As more anti-protectionist towns try to enforce their own gun control through taxation at least one gun shop has avoided the city’s gun tax altogether by simply moving out.
The owner of Seattle’s Precise Shooter gun store made good on his promise to move out and avoid paying a single dime to the city’s new gun tax.
According to Mynorthwest.com,
Sergey Solyanik, owner of Precise Shooter on Aurora Avenue, is closing his gun shop and moving it to Lynnwood after a recent court ruling gave Seattle approval to impose a tax on gun sales. Solyanik opposed the tax and has argued it would harm his business.

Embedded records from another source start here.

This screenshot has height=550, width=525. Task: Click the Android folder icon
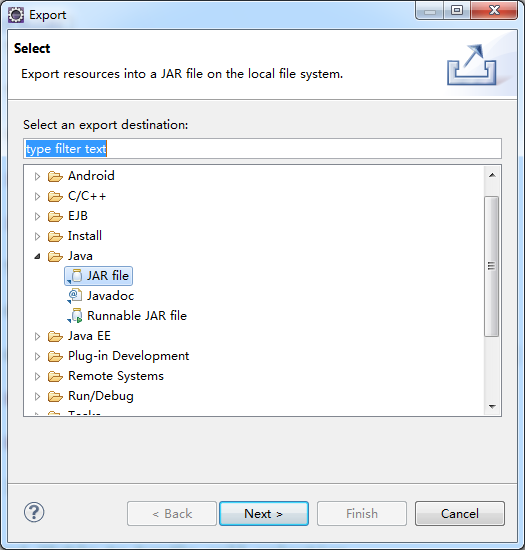55,176
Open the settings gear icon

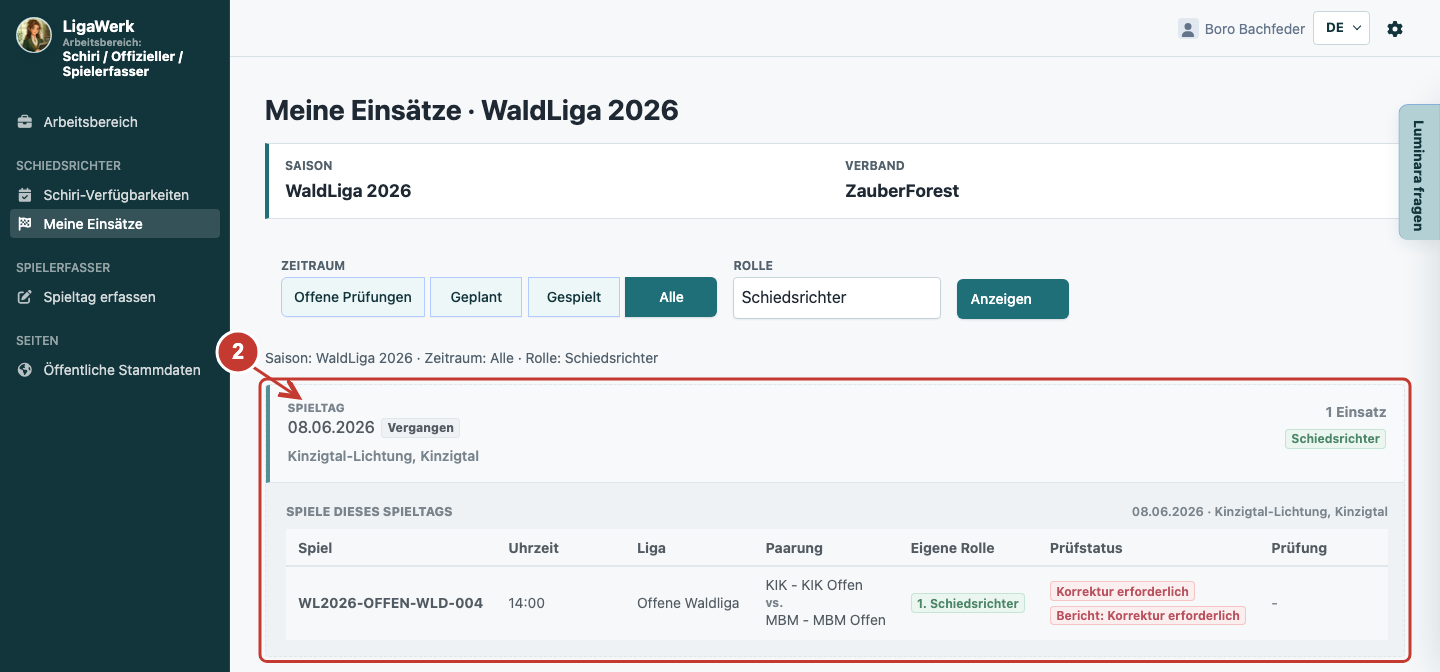click(1395, 29)
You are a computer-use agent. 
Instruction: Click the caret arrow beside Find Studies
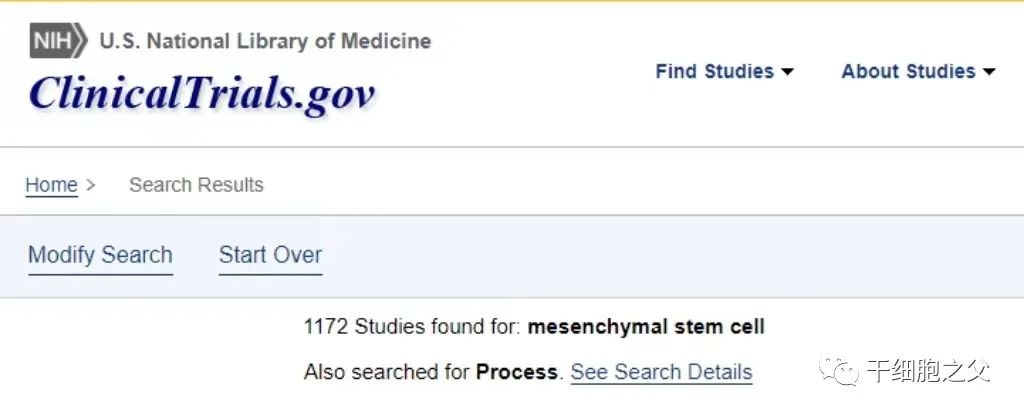[x=788, y=72]
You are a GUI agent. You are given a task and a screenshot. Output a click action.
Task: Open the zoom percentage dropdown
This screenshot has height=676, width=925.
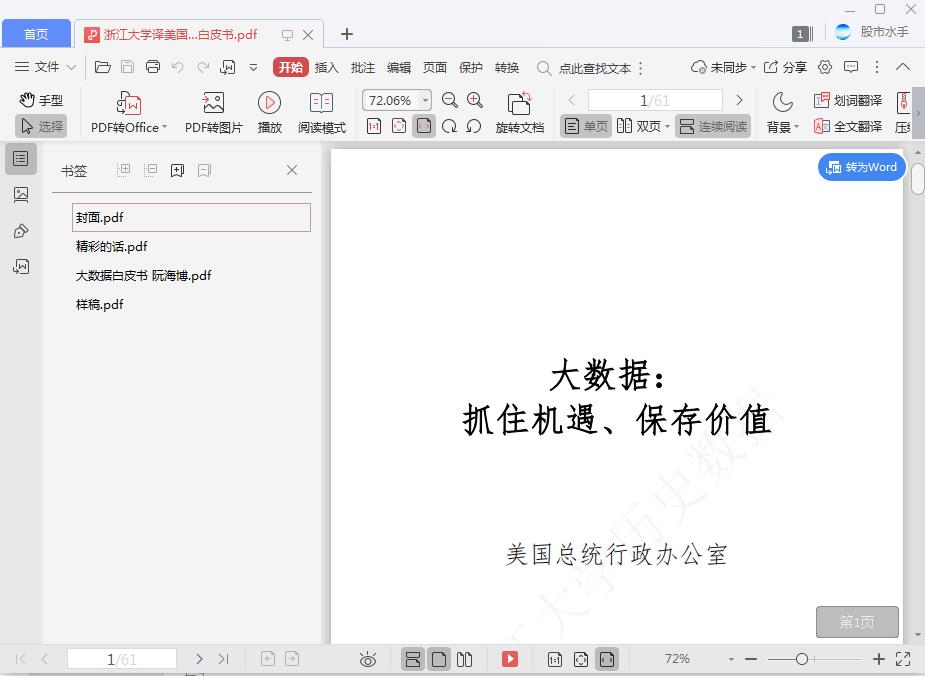click(424, 100)
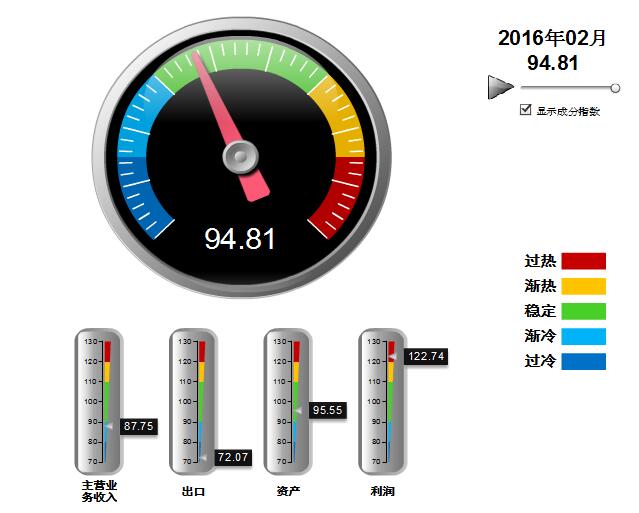639x513 pixels.
Task: Click the yellow 渐热 legend swatch
Action: click(583, 286)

“It would make us unprofitable,” he said. “I calculated it by retroactively applying the tax to our existing sales — I’m a software developer, so I can do that — and we would be operating at a loss for the entire store.”
Solyanik threatened to take his business elsewhere if the city moved forward with the tax. He’s now proving it.
Seattle passed a law in 2015 that places a $25 tax for every firearm, and up to 5 cents for each round of ammunition sold within the city. It was opposed by local gun advocates and the NRA, and taken to court. In December, a King County judge sided with the city and the tax was allowed to go into effect at the start of 2016.
The tax money was supposed to be used to stop gun violence, which nowadays has become the term used to mean “enact more gun control measures” and does nothing to make law abiding citizens safer.
The funny thing about this whole situation is that not only will Seattle not make any money from it’s gun tax, it will actually be losing money.
“Burgess doesn’t expect any money from this. In fact, there will be a net loss for this city. This location brings in roughly $50,000 in sales tax revenue, so that is all going to be gone next year. And there is not going to be any revenue from the (gun) tax.”
Precise Shooter remains open to sell cleaning supplies and other equipment, but will not sell firearms or ammo that are now taxed in Seattle. Solyanik will operate the shop as such until his business license is approved for a new store in Lynnwood.
Good job, Seattle. Not only did you deprive more residents of having an upstanding gun shop to do business with, you just lost more revenue for yourself as well.
The owner of the store summed it up with a very sage thought that I wish our president could understand.
“People who shoot up people in the streets — they don’t come here to get guns. They get them on the streets,” Solyanik said. “It’s just collective punishment for all of us.”